Há uma sanha na busca
dos 15 minutos de fama. O sistema capitalista cibernético fomenta esse
movimento, que ceifa a reflexão e, às vezes, descarta a ética e o bom senso.
Que tem mais likes, mais seguidores e audiência parece ter mais verdades sobre
os destinos do mundo, carrega a responsabilidade e o direito de ditar o
comportamento e o pensamento de milhões de pessoas, que repercutem imagens,
mensagens e vídeos, na maioria das vezes, sem verificar as fontes e sua fidedignidade.
As pessoas compartilham e repercutem porque está na moda, e assim justifica a
adesão às verdades líquidas, voláteis, que não duram sequer 24 horas.
A Era dos Likes
também pode ser percebida como a era da ignorância, do negacionismo e do
desprezo à ciência, à erudição e ao conhecimento. A perda da importância social
dos livros, paralelo à sobrevalorização do quantitativo de seguidores nas redes
sociais, é um fenômeno do momento que o mundo vive, do tempo que o Brasil experimenta
e agoniza. Jair Bolsonaro não tem bom senso nem razão nos debates (não está
preocupado em ter razoabilidade), mas ele tem seguidores e likes, e isso é o
que importa na sociedade de relações estéreis, pessoas ricas em “verdades”, mas
pobres em conhecimento.
Entretanto, temos que
reagir. A chama do bom senso e da busca da sabedoria não pode se apagar.
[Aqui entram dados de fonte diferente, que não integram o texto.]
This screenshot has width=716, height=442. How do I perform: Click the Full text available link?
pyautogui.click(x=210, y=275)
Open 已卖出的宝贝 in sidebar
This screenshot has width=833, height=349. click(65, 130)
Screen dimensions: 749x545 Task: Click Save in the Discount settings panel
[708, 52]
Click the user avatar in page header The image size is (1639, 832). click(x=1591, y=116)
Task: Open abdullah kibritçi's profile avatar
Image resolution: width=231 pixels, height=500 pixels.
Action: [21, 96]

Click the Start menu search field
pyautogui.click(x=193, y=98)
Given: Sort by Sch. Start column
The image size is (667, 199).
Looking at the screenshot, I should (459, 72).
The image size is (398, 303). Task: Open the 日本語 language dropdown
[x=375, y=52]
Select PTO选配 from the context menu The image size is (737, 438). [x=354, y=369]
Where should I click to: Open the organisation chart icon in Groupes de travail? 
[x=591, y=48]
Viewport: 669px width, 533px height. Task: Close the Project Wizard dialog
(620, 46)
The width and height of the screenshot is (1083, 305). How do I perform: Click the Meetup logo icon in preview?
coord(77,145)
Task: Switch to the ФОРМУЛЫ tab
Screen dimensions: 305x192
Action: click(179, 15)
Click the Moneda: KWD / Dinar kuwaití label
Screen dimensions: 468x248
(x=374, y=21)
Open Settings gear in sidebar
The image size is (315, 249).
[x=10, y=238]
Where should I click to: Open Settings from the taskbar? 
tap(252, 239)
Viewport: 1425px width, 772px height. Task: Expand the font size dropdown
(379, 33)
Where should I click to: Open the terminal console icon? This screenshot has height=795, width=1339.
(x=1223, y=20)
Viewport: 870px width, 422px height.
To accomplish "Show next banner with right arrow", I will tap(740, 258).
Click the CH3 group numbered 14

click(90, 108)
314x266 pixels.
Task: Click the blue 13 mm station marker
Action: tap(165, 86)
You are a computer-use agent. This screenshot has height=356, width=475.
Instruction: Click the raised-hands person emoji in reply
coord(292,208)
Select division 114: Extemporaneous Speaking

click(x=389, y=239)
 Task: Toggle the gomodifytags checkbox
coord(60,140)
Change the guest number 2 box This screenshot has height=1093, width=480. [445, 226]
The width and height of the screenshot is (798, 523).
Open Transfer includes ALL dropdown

Historicamente, o amor e a sabedoria sempre venceram o ódio e o obscurantismo.
A Era dos Likes estimula a confusão, quer a ruptura com a serenidade e a
temperança. A Era dos Likes fortalece o sistema capitalista, que não tem
preocupação com o conteúdo de ideias compartilhadas, mas apenas no lucro ou
possibilidade de tirar alguma vantagem.
Quem cultiva a sabedoria
não precisa de aplausos, seguidores ou likes. Há de chegar a “Era da Sabedoria
e do Humanismo”. Vamos trabalhar para um novo tempo, um tempo em que todas as
pessoas tenham acesso ao conhecimento e à educação, e assim serão respeitadas,
protegidas e lutarão por dignidade, respeito e justiça social.